Burak Bir
17 Octobre 2022•Mise à jour: 17 Octobre 2022
AA / Ankara / Burak Bir
L'UE a sanctionné, lundi, 11 personnes et quatre entités iraniennes, dont la police des mœurs du pays, pour leur rôle dans la mort de Mahsa Amini et la réponse violente aux récentes manifestations.
La police des mœurs iranienne et deux de ses figures clés, Mohammad Rostami et Hajahmad Mirzaei, de même que les forces de l'ordre iraniennes, auxquelles s'ajoutent un certain nombre de responsables locaux, ont été visés par les sanctions de lundi, a indiqué le Conseil européen dans un communiqué.
Il ajoute que l'UE a également inscrit Issa Zarepour, le ministre des technologies de l'information et de la communication du pays, sur la liste des personnes visées pour sa responsabilité dans la fermeture d'Internet.

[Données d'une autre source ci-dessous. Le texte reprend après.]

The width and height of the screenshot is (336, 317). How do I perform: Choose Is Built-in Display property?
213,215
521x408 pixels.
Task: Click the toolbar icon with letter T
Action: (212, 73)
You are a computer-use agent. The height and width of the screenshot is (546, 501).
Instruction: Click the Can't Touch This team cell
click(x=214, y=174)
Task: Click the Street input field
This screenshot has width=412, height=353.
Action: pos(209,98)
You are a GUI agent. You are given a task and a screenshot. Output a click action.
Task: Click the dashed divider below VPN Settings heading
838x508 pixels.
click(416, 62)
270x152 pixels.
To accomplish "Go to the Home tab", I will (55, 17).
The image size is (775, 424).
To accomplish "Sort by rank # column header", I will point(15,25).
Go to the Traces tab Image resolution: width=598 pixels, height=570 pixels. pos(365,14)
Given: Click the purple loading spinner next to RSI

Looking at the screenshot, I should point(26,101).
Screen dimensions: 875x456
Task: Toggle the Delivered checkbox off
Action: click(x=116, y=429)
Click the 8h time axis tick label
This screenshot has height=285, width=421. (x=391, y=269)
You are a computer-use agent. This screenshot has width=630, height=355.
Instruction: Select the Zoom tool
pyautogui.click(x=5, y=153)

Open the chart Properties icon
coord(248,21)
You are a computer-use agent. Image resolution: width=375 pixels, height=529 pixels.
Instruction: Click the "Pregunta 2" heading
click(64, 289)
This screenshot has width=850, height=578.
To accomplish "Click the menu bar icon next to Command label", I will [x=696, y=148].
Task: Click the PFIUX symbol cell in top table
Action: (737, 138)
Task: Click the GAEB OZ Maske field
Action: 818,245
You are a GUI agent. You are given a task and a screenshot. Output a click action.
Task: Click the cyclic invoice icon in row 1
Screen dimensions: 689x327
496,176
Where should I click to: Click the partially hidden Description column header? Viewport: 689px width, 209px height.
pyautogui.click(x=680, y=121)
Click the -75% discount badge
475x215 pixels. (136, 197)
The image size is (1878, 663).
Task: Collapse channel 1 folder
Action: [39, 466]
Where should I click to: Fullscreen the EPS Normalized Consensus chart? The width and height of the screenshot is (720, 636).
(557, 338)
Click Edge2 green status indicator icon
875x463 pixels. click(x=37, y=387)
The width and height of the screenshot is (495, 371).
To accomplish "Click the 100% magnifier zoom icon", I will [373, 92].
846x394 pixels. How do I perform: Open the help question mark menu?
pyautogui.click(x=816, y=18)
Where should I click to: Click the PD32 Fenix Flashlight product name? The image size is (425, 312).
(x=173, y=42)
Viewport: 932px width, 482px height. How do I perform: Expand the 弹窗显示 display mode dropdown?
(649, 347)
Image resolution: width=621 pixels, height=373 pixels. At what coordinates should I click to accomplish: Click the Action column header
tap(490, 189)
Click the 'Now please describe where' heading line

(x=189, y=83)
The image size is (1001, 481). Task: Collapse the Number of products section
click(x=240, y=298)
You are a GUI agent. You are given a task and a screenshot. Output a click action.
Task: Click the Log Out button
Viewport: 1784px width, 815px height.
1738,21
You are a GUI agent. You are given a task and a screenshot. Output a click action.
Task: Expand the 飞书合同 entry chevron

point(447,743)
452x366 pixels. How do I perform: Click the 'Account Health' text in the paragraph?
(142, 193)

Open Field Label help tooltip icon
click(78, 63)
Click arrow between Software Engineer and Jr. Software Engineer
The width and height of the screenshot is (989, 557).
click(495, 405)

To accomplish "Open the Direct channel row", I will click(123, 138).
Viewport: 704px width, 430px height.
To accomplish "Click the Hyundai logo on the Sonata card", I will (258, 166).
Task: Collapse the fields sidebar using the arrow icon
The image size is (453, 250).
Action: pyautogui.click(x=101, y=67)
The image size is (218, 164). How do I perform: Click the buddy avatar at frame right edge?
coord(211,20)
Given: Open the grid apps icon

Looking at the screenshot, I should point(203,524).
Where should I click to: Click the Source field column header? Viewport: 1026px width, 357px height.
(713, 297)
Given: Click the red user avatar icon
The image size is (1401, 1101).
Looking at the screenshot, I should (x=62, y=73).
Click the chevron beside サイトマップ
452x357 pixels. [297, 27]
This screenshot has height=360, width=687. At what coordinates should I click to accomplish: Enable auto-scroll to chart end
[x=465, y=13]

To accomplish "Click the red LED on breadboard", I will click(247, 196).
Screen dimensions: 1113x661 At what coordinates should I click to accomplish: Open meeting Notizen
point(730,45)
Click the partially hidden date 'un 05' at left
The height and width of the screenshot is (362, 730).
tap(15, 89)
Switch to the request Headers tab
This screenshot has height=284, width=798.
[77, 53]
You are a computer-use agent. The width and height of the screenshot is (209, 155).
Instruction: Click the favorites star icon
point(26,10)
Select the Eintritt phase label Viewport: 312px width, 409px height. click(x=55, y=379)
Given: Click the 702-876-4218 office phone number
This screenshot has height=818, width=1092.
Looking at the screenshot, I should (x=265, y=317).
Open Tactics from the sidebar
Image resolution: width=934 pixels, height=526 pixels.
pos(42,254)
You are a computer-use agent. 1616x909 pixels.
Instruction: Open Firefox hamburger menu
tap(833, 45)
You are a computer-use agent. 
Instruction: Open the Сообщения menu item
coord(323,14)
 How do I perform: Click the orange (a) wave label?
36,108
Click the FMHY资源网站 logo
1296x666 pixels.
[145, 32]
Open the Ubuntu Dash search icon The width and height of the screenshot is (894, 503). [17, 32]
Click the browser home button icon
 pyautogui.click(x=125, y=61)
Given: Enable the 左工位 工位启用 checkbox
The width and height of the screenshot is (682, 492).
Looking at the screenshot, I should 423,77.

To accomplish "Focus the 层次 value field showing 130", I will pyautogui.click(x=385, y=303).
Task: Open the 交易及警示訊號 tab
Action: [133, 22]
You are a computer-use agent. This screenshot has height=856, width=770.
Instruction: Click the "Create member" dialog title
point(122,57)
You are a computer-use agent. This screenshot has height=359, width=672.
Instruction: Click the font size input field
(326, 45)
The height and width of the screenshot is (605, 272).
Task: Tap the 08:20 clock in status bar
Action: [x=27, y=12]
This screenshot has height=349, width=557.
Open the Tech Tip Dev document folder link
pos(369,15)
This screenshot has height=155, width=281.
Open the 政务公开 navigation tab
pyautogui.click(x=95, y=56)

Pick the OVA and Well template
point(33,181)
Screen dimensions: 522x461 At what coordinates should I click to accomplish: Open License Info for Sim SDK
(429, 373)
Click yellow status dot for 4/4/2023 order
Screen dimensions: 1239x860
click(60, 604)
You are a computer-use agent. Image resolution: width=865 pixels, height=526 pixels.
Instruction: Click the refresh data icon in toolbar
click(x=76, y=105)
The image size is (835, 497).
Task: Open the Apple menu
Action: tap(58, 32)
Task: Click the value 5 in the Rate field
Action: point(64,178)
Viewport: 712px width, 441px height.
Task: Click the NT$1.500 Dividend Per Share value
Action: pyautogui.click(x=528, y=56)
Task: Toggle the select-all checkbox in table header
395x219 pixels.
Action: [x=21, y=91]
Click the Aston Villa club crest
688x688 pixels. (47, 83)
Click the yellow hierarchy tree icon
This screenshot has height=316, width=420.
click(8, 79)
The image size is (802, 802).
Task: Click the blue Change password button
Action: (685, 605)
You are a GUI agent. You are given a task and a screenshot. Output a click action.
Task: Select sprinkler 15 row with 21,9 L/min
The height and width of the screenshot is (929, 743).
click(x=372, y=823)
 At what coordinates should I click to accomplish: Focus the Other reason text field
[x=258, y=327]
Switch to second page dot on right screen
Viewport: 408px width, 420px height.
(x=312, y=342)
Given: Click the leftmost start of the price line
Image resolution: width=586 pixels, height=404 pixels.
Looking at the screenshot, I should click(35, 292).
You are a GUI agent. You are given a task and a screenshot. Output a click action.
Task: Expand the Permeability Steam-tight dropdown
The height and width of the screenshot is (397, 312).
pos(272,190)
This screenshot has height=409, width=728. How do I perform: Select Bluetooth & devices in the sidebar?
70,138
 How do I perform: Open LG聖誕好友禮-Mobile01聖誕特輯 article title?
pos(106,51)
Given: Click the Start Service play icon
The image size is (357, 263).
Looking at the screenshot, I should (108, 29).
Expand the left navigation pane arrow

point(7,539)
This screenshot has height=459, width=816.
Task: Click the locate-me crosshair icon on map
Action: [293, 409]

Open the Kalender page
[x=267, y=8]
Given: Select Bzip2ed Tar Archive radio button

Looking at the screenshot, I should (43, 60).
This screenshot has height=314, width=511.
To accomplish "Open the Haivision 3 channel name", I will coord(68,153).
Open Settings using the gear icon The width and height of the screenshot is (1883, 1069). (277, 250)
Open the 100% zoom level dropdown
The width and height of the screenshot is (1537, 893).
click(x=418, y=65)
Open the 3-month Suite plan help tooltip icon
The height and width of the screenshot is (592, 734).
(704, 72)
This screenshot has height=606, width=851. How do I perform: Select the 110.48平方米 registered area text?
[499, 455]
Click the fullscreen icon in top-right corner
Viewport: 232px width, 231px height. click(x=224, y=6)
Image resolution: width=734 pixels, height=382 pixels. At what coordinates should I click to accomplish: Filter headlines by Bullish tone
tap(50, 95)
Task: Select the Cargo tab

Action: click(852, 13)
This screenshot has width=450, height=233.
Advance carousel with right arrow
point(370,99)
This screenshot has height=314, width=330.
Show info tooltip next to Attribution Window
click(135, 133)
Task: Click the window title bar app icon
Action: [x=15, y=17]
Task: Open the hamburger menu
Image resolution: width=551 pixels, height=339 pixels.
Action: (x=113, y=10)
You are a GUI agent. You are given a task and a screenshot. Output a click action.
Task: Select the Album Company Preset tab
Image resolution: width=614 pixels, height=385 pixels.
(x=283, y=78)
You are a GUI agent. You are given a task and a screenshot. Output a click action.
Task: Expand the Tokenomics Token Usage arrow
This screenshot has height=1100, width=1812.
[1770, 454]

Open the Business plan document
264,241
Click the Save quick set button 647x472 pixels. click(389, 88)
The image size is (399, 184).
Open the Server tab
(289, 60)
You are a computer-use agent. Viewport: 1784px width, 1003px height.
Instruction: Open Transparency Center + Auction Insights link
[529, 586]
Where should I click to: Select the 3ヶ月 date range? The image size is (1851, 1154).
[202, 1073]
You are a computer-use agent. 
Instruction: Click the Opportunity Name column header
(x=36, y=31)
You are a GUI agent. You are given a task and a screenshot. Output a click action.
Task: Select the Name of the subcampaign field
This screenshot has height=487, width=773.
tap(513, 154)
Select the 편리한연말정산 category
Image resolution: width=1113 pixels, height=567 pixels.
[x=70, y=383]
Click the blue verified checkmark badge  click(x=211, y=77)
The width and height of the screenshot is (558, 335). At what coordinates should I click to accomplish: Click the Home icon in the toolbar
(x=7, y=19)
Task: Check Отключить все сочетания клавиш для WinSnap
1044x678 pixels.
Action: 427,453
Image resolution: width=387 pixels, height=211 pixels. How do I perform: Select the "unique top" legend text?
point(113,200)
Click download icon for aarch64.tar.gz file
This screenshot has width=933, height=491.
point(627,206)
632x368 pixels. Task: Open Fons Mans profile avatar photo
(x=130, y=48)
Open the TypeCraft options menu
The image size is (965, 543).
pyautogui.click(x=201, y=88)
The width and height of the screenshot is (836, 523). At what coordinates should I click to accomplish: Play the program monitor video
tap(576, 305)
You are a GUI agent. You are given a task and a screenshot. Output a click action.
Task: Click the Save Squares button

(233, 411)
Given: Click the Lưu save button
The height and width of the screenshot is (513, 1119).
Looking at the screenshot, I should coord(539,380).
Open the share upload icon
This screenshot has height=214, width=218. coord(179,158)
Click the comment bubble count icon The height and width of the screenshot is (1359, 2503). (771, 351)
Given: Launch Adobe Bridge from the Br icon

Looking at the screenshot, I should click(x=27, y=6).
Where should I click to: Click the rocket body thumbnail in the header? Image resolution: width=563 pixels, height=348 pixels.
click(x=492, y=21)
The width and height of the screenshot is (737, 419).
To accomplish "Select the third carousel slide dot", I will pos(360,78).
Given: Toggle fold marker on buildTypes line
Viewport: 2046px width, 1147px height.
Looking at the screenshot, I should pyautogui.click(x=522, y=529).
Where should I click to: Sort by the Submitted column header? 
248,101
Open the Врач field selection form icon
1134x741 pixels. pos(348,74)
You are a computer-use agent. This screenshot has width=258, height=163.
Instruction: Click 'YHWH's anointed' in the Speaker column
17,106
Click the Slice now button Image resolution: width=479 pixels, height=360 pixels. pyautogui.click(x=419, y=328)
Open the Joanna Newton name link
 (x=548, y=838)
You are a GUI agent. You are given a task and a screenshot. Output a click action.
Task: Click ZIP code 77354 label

"Les mesures imposées aujourd'hui consistent en une interdiction de séjour et un gel des avoirs. En outre, il est interdit aux citoyens et aux entreprises de l'UE de mettre des fonds à la disposition des individus et des entités figurant sur la liste. Le régime des sanctions relatives aux droits de l'homme en Iran comprend également une interdiction d'exporter vers ce pays des équipements susceptibles d'être utilisés à des fins de répression interne et des équipements de surveillance des télécommunications", note le communiqué.
Réaffirmant que l'Union européenne et ses États membres condamnent "l'usage généralisé et disproportionné de la force" contre les manifestants, le communiqué souligne que le peuple iranien a le droit de manifester pacifiquement.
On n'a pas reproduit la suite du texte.